Supplied entries:
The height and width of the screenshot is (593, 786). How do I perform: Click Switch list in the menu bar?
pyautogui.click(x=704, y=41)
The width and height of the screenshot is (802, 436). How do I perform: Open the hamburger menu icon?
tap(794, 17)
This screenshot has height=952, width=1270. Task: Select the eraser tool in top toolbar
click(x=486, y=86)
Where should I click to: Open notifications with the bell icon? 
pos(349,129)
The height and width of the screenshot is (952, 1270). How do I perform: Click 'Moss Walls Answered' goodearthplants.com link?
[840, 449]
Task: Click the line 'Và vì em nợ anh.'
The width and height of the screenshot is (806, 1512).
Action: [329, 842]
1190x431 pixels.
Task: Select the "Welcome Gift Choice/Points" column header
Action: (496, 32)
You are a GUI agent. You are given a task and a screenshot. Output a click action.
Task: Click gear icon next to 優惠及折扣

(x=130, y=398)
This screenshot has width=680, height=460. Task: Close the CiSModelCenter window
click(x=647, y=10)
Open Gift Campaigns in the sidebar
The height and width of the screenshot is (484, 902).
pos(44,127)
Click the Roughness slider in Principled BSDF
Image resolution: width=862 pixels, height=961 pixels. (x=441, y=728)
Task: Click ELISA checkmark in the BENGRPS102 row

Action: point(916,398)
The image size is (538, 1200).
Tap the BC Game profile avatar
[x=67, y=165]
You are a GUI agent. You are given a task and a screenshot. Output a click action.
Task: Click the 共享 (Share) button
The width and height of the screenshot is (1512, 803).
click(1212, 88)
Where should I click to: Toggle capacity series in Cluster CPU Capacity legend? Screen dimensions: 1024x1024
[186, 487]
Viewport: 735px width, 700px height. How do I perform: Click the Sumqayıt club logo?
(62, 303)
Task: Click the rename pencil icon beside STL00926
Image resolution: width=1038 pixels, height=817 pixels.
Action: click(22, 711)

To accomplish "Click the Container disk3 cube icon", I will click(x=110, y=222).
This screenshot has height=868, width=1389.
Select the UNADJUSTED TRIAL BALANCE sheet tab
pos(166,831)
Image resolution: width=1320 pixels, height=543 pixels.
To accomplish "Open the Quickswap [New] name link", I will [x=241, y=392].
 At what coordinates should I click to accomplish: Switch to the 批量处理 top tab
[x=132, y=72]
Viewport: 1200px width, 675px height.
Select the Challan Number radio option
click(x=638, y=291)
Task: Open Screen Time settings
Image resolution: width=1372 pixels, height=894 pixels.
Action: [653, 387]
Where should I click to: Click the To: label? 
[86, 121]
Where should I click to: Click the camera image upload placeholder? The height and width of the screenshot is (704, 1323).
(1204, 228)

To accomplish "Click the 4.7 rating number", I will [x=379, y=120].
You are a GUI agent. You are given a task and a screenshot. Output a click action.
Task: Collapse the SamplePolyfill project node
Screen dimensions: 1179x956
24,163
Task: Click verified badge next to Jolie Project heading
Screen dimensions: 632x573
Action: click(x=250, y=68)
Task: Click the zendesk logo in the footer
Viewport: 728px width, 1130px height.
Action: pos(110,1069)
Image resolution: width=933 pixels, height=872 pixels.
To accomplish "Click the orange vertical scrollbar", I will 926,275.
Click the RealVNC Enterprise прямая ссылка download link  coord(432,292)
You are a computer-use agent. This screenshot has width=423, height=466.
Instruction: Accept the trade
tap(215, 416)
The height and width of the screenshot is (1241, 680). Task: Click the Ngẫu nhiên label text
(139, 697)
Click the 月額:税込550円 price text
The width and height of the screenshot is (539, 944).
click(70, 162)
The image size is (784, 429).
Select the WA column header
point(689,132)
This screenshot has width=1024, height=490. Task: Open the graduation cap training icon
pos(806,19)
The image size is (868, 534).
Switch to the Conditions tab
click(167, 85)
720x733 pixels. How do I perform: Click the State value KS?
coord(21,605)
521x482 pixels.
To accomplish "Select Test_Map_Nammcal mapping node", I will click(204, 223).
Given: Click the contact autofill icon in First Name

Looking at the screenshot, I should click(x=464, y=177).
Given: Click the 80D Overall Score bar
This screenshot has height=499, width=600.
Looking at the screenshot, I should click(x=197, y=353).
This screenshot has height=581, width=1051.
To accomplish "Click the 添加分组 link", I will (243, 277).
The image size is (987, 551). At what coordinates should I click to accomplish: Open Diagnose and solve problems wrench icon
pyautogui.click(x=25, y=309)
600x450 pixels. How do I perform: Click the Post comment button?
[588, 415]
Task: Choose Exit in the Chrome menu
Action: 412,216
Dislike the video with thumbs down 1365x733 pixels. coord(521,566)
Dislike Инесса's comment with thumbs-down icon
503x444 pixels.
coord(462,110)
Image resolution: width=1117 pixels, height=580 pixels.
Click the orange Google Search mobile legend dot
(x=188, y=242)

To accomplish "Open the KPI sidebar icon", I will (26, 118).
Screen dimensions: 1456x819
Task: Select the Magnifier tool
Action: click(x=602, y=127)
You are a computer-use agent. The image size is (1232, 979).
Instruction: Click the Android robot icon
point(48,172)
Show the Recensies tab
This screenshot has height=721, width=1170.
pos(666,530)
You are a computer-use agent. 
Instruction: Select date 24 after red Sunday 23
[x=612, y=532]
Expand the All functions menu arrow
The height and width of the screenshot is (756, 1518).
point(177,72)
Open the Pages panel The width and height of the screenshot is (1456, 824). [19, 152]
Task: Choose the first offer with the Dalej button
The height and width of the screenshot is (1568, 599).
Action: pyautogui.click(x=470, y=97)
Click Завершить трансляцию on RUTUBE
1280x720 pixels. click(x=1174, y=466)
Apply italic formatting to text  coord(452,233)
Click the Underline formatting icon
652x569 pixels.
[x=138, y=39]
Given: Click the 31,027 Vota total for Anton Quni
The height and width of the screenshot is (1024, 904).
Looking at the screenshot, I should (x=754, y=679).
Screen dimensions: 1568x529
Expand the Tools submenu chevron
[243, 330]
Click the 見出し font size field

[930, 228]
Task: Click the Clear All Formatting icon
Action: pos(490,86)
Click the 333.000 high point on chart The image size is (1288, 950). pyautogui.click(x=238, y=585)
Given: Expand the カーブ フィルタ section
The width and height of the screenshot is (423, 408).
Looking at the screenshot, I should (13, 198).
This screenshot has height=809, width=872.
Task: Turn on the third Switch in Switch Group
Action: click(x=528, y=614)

Assignment:
Go through the material above, and wherever a line contains the string "thumbs", return it.

The completed task:
Dislike the video with thumbs down 1365x733 pixels. coord(521,566)
Dislike Инесса's comment with thumbs-down icon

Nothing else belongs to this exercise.